===== Given records

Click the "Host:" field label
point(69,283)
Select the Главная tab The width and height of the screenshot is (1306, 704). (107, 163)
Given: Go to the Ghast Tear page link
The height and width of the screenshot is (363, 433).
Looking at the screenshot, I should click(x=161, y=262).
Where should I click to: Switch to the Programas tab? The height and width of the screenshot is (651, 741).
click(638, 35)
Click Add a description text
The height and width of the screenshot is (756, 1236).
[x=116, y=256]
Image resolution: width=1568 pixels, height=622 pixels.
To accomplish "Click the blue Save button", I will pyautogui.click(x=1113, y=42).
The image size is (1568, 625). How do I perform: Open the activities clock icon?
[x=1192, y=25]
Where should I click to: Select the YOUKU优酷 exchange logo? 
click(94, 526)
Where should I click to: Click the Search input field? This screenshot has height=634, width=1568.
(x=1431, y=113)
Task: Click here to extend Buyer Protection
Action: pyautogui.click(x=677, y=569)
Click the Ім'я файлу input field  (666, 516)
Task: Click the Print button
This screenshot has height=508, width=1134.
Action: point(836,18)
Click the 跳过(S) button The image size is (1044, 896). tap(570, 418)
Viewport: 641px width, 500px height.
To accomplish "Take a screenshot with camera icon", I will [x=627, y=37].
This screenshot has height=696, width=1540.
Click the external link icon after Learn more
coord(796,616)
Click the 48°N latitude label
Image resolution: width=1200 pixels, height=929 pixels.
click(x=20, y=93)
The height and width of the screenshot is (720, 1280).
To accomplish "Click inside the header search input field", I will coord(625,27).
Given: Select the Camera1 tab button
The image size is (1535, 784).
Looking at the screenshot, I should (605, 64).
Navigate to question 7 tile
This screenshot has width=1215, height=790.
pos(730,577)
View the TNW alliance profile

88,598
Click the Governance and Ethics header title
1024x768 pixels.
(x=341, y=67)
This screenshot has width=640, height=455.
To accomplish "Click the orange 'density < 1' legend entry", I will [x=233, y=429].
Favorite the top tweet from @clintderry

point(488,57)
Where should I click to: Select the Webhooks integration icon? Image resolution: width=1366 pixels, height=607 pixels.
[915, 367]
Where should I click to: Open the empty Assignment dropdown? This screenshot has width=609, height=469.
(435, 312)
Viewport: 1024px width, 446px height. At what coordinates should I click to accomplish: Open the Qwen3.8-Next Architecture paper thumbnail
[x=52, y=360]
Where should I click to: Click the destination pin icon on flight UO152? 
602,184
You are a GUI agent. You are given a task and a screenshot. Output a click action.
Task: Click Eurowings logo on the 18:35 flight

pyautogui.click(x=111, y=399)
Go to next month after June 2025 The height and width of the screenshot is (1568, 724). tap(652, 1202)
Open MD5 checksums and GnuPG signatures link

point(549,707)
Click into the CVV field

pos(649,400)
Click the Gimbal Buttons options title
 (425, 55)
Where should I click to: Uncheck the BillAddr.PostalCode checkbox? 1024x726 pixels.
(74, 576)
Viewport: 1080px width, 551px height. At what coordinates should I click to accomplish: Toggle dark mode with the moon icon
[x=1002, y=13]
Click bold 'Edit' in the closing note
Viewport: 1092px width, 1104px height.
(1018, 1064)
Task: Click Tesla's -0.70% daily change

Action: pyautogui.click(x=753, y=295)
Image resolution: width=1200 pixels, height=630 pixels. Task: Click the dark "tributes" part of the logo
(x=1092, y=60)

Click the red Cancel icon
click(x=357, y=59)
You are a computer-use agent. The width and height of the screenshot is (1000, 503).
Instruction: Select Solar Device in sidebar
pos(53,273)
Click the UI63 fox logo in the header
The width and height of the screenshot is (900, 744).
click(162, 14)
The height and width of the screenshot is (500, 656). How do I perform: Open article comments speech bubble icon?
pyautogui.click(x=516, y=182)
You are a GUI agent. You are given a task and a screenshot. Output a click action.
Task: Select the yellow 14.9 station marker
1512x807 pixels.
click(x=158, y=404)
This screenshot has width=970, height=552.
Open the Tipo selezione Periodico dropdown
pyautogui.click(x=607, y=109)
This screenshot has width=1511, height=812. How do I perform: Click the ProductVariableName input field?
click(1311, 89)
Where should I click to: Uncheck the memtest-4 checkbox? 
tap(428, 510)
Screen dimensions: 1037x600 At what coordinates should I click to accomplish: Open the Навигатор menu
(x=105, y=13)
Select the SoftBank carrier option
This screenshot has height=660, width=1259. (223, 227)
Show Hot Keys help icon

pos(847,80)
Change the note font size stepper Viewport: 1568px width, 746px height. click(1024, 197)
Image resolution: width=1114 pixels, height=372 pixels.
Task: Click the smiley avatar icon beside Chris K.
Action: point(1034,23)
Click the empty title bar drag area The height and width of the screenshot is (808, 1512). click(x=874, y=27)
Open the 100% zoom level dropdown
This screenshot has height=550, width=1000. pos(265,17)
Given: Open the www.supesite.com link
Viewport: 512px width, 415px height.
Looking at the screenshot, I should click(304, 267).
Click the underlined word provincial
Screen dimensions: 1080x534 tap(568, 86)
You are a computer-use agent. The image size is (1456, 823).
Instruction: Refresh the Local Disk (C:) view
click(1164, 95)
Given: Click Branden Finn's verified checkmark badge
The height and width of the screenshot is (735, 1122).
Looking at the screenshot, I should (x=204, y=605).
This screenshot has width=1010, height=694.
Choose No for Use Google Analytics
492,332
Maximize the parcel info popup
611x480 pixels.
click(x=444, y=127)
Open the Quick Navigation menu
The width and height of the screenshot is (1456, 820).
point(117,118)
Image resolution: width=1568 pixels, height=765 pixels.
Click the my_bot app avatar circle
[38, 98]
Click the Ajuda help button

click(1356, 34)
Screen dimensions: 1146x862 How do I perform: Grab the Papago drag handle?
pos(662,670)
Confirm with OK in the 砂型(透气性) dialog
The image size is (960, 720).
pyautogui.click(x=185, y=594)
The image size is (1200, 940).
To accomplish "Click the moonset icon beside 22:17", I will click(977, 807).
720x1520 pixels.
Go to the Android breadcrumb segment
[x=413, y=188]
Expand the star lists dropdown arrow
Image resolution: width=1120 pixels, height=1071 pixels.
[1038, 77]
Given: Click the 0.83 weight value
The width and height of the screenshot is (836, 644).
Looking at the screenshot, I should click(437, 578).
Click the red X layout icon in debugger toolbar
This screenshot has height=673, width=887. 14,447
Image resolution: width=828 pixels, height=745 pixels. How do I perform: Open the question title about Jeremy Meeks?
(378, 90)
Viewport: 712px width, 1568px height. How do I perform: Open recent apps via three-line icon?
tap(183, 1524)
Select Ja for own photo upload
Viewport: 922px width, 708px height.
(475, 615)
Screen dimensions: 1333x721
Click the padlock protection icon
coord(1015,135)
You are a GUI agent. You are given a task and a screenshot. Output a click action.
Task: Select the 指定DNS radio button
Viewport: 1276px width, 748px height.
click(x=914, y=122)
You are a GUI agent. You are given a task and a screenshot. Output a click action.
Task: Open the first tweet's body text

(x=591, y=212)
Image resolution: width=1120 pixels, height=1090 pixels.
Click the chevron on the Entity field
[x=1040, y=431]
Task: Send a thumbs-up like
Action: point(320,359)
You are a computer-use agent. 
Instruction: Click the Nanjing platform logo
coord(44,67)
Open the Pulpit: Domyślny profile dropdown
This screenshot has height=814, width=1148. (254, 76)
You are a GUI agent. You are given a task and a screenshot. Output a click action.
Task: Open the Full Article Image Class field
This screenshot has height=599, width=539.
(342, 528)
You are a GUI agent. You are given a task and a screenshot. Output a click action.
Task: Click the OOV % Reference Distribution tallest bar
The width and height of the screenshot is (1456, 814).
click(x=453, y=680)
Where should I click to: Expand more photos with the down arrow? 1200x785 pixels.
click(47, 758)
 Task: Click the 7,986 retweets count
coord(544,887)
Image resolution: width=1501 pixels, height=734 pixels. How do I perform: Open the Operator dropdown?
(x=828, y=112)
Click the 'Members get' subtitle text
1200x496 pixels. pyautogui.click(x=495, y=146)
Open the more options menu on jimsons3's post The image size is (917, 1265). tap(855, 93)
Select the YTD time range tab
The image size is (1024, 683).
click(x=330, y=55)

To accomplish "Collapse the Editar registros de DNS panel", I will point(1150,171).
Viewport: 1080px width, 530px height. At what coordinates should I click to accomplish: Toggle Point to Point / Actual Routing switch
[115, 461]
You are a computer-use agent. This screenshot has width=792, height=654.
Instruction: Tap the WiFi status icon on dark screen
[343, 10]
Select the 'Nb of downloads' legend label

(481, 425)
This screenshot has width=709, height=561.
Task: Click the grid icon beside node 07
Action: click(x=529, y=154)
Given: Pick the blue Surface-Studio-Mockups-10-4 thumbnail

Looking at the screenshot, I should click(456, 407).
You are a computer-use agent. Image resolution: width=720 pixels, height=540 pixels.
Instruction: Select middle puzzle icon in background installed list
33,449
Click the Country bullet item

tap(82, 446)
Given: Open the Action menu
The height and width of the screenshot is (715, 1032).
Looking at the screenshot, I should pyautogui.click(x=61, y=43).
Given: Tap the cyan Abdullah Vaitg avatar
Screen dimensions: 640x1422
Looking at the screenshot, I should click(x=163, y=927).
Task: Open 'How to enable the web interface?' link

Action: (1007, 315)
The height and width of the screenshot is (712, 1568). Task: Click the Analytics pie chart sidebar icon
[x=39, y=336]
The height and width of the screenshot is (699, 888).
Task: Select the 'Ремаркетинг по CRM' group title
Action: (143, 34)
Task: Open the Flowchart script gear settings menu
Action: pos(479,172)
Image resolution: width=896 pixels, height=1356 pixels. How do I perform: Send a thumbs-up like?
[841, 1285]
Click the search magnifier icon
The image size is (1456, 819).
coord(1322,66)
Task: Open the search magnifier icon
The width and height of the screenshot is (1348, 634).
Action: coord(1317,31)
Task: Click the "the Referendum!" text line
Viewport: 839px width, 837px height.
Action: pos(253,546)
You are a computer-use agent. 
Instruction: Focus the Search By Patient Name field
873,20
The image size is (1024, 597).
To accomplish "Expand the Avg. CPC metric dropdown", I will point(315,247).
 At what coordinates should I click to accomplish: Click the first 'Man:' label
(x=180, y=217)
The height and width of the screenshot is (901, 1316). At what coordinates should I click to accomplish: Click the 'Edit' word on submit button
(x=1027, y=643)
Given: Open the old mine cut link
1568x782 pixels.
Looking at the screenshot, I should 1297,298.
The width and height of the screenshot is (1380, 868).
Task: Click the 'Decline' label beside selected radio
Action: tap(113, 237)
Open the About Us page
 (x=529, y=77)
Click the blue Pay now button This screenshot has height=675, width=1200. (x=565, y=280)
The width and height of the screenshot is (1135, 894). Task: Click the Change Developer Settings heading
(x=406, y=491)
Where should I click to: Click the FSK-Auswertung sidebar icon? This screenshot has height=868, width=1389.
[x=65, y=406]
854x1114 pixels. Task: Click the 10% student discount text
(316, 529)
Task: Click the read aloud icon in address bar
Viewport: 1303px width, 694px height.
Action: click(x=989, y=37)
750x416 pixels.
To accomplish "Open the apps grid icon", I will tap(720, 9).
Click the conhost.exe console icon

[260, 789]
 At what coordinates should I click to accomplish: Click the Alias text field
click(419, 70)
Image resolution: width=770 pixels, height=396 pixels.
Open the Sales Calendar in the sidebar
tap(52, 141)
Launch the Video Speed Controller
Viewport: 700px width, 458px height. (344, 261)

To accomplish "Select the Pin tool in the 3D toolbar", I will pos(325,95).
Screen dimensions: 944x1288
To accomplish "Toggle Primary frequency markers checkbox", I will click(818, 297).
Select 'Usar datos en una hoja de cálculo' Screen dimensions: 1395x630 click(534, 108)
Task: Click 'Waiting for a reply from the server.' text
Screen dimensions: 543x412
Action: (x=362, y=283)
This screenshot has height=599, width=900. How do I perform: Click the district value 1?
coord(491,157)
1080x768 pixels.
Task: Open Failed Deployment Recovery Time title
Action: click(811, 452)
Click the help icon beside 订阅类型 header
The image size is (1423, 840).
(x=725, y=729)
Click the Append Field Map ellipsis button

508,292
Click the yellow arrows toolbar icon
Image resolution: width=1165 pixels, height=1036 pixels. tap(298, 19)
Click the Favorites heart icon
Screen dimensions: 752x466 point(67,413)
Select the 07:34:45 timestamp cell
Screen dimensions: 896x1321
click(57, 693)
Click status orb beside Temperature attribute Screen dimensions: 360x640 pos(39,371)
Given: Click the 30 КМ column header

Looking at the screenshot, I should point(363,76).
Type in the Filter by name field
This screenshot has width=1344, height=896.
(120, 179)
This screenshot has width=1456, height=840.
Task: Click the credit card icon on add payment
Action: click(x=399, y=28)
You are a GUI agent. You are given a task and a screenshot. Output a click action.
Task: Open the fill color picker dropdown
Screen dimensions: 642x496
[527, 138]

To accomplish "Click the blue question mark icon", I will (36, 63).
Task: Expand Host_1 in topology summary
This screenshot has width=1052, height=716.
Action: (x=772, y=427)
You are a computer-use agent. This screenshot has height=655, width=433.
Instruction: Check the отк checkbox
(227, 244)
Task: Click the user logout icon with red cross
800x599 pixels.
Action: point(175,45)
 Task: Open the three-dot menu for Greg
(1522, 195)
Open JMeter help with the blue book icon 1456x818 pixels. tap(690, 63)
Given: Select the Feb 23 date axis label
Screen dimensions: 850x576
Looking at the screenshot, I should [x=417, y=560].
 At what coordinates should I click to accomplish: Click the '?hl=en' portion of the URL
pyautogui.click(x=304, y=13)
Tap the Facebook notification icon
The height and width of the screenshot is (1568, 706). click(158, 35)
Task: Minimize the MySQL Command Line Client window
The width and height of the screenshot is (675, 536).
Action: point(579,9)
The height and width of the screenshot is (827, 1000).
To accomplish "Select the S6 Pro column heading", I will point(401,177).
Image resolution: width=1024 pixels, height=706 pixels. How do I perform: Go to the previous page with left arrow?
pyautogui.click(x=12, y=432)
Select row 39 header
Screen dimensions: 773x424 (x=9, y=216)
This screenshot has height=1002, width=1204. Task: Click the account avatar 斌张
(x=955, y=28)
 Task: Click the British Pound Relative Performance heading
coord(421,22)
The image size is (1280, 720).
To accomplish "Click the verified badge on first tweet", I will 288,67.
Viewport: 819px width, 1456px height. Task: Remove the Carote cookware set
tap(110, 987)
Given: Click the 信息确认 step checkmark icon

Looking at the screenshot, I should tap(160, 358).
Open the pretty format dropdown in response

==========

**Problem requirements:** What you return should be exactly the lines above, starting at the one with "Click the underlined word provincial" and ending at the one with "This screenshot has width=1010, height=694.", and nothing else.

**Reply:**
Click the underlined word provincial
Screen dimensions: 1080x534 tap(568, 86)
You are a computer-use agent. The image size is (1456, 823).
Instruction: Refresh the Local Disk (C:) view
click(1164, 95)
Given: Click Branden Finn's verified checkmark badge
The height and width of the screenshot is (735, 1122).
Looking at the screenshot, I should (x=204, y=605).
This screenshot has width=1010, height=694.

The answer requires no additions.